### Отрывок

Далее Брюсов прибегает к устоявшейся символистской лексике: «нежно-жемчужные дали», «закат», «как в саркофаге, печали», «миг», - которая не несет на себе смыслового напряжения и важна лишь в контексте воссоздания символистского настроения. Выбивается из этого стертого смыслового ряда строка «Зыбкого сердца весы», хотя в целом в стихотворении возникает некая стихия гармонии и примирения с жизнью: «Весь подчиняюсь движенью / Песни, плывущей со мной».

И совсем иная - трагическая - тональность в пастернаковском «Феврале...». «Весна черная» - смысловое и образное ядро стихотворения. С ним связаны чернила. Можно предположить, однако, что изначальный импульс «черной поэтике» в стихотворении задан «чернилами».

В свое время Бальмонт («Под северным небом», 1894) экспериментировал со звуком «ч»: «...Чуждый чарам черный челн. / Чуждый чистым чарам счастья / Челн томленья, челн тревог...» («Челн томленья»).

Пастернак не так нарочито, как Бальмонт, но тем не менее на протяжении всего стихотворения тоже возвращается к фонеме «ч» в сочетании со звуковым рефреном «черн...»: еще раз повторяются «чернила» во второй строфе, в последней строфе появился глагол «чернеют». К этому звуковому ряду подключаются другие слова: «грохочущие», «сличил», «тысячи грачей», «очей» (в редакции 1928 года еще добавляется «чем»). К мотиву черного подключается и эпитет «обугленный», а к «весне черной» - «вода чернеет».

######
### Перечень записей

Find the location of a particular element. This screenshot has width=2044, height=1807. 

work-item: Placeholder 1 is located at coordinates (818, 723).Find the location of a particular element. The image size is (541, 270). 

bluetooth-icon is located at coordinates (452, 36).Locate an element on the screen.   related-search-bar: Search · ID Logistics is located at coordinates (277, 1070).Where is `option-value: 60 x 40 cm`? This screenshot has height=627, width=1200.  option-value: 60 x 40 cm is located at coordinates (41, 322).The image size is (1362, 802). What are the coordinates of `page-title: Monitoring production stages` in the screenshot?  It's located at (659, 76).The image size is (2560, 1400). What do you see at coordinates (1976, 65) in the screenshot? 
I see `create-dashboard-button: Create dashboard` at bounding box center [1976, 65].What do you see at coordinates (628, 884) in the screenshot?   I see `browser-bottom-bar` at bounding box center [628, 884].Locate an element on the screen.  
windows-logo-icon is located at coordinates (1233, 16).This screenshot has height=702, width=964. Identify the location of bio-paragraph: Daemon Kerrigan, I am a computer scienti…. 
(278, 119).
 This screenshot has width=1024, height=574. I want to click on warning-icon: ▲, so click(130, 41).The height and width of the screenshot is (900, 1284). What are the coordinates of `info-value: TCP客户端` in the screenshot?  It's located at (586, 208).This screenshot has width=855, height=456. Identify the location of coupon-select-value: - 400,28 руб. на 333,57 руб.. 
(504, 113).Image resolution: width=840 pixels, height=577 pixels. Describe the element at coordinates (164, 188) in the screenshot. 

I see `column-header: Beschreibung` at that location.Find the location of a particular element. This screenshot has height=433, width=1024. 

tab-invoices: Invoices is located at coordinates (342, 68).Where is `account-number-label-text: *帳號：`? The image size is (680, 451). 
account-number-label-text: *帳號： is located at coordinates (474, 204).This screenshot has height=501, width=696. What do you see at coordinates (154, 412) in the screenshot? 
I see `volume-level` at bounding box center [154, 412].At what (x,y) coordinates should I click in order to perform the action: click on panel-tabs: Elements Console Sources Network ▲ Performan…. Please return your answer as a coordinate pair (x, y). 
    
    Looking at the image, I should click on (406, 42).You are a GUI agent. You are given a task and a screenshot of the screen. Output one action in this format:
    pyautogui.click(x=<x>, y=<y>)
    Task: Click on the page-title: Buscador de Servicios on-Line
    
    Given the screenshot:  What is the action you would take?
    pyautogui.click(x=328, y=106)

######

Продолжите отрывок о мотиве черного в «Феврале...» Пастернака, начав сразу после его последнего предложения.

Вероятно, метонимический принцип и определил выстраивание взаимопроникающих образных рядов: 1) ряд, связанный с субъективным миром поэта и его переживаниями («достать чернил и плакать»); 2) ряд, отражающий действительность («весна черная»). Два этих образных ряда совмещаются в строках: «...где ливень / Сличил чернила с горем слез...».

В стихах Пастернака эпохи «Лирики» и «Близнеца в тучах» перекрещиваются разные символистские явления. Следы некоторых из них невозможно идентифицировать - это «кочующие», общие символистские приемы. Например, в стихотворении «Сегодня мы исполним грусть его...» ритм подчеркивается повтором слова «таково»:

Сегодня мы исполним грусть его -

Так, верно, встречи обо мне сказали,

Таков был сумрак. Таково

Окно с мечтой смятенною азалий.

Таков подъезд был. Таковы друзья [30].

Но в том же стихотворении есть и символистские приметы, поддающиеся расшифровке. К примеру, «азалии» после знаменитых: «Я лежал в аромате азалий...» Брюсова («В будущем», 1895) не могли не напомнить о предшественнике. Другое дело, что азалии погружены в разный контекст: у Пастернака он будничен и повседневен (это часть быта) и не претендует, как у Брюсова с его тяготением к эксплуатации внешней формы слова, на эпатаж.

Однако даже знаменитый «Вокзал» дает основание вспомнить (на тематическом уровне) и раннего Брюсова [31] - второе стихотворение из его цикла «Осенний день» (1894): «Ты помнишь ли мучение вокзала, / Весь этот мир и прозы и минут...»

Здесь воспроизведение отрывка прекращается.